Although there was more talk of tight Brazilian supplies - and the idea that, as Benson Quinn Commodities said, “Brazil has reportedly exhausted its exportable stocks, removing one of our leading competitors in the global market” - it looked like investors were waiting for evidence of importers’ demand switching to the US before buying into the story.
Back in New York, arabica coffee futures for March closed lower too, by 2.1% at 121.25 cents a pound.
While both the International Coffee Organization and research institute Cepea flagged the gains in Brazilian arabica prices – now at a five-year high premium against robusta values – the latter also hinted that this could boost 2020 crop prospects.
“Coffee prices are rising significantly in the Brazilian market, which has increased the purchasing power of producers,” Cepea said.
“This cash rebound and the return of rainfall in the producing regions have caused coffee farmers to turn their attention to crop treatment for the 2020-21 season.”
Previously, amid a reign of low prices, “which limited the purchasing power of producers, many were concerned with maintaining crop cultivation this season”.
But New York raw sugar for March fared better, adding 1.6% to 13.06 cents a pound – the first close for a spot contract above 13.00 cents a pound since February.

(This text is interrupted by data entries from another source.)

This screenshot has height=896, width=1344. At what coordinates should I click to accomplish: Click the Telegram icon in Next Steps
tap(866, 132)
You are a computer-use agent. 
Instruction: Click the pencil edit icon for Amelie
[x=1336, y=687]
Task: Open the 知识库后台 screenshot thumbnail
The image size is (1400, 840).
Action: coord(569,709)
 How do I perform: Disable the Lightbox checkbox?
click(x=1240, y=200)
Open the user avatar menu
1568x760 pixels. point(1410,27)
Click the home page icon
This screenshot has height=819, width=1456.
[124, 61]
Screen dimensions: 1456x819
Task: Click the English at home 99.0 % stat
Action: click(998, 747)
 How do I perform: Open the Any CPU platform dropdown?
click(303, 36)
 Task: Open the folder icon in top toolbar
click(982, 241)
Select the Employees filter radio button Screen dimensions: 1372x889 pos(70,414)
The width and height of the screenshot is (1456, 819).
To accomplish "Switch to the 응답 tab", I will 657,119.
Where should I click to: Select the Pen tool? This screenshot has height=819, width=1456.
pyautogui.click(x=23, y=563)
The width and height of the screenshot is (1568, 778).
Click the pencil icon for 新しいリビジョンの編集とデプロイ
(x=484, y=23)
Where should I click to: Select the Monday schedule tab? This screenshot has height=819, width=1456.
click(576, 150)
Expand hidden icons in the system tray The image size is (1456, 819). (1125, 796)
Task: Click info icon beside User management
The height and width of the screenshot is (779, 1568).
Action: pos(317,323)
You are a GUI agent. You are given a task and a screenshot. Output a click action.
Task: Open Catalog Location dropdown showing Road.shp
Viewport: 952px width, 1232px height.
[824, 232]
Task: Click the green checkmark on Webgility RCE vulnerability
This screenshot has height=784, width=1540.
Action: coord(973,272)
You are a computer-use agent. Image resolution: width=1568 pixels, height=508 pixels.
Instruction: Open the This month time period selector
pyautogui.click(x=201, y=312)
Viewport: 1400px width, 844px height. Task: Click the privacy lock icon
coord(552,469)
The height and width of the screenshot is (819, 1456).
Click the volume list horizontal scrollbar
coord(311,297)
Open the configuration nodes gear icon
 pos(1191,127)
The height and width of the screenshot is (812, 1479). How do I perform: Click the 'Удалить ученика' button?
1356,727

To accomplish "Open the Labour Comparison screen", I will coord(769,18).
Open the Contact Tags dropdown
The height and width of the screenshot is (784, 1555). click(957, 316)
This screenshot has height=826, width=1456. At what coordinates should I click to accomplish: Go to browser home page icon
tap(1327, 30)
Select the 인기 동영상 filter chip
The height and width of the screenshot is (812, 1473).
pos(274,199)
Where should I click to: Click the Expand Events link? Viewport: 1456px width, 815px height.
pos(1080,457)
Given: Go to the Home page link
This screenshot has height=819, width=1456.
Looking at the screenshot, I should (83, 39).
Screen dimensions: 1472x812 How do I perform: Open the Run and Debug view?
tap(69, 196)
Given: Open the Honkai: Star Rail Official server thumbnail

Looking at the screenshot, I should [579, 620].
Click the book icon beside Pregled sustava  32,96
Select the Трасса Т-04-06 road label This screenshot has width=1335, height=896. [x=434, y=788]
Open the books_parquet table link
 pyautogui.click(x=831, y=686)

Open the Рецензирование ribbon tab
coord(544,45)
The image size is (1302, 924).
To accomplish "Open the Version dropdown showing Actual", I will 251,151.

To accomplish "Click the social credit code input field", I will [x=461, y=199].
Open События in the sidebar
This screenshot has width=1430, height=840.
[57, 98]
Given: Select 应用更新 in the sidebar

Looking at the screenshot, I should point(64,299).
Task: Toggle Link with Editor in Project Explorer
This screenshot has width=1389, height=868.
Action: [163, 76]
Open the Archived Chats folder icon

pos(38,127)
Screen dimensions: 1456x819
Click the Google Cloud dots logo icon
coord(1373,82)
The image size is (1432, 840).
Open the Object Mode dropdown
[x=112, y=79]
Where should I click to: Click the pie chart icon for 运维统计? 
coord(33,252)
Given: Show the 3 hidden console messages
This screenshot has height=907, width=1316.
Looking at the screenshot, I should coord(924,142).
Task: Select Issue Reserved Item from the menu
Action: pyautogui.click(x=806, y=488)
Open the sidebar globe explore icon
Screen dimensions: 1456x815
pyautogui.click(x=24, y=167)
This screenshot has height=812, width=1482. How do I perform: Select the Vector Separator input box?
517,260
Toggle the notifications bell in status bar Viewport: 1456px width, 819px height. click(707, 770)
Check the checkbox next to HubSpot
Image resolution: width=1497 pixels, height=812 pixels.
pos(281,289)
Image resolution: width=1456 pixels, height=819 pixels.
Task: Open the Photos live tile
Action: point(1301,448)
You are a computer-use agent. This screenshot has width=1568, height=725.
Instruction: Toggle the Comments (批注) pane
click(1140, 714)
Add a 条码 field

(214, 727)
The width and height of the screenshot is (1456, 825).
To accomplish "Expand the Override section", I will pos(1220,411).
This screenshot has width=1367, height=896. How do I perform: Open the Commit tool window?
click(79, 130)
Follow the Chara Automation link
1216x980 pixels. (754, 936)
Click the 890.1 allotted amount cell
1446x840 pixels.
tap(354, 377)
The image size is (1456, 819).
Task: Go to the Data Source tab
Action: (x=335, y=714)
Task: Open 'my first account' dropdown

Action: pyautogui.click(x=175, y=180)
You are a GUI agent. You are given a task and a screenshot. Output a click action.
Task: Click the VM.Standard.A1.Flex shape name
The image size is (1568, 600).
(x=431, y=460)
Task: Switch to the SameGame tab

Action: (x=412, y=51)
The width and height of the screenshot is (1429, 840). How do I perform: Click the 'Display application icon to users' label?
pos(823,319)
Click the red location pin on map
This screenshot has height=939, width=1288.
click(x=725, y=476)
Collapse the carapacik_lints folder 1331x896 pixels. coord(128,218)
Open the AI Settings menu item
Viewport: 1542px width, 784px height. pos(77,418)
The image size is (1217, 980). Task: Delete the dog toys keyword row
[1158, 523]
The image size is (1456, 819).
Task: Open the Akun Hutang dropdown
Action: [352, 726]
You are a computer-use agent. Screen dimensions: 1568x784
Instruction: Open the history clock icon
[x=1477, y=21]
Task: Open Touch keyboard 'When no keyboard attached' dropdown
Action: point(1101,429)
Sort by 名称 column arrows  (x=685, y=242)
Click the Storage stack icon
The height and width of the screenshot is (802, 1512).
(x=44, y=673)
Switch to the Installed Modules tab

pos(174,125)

The sweetener was helped by the rally in Brent crude, which in boosting prospects for prices of fuels such as ethanol also bodes well for values of sugar, which competes with the biofuel for cane in the likes of Brazil.
Technicals for the sweetener remains positive too, with futures remaining in an uptrend, which actually earlier saw them touch their 200-day moving average, at 13.10 cents a pound, earlier for the first time since June.
Will the line be broken above in the next session?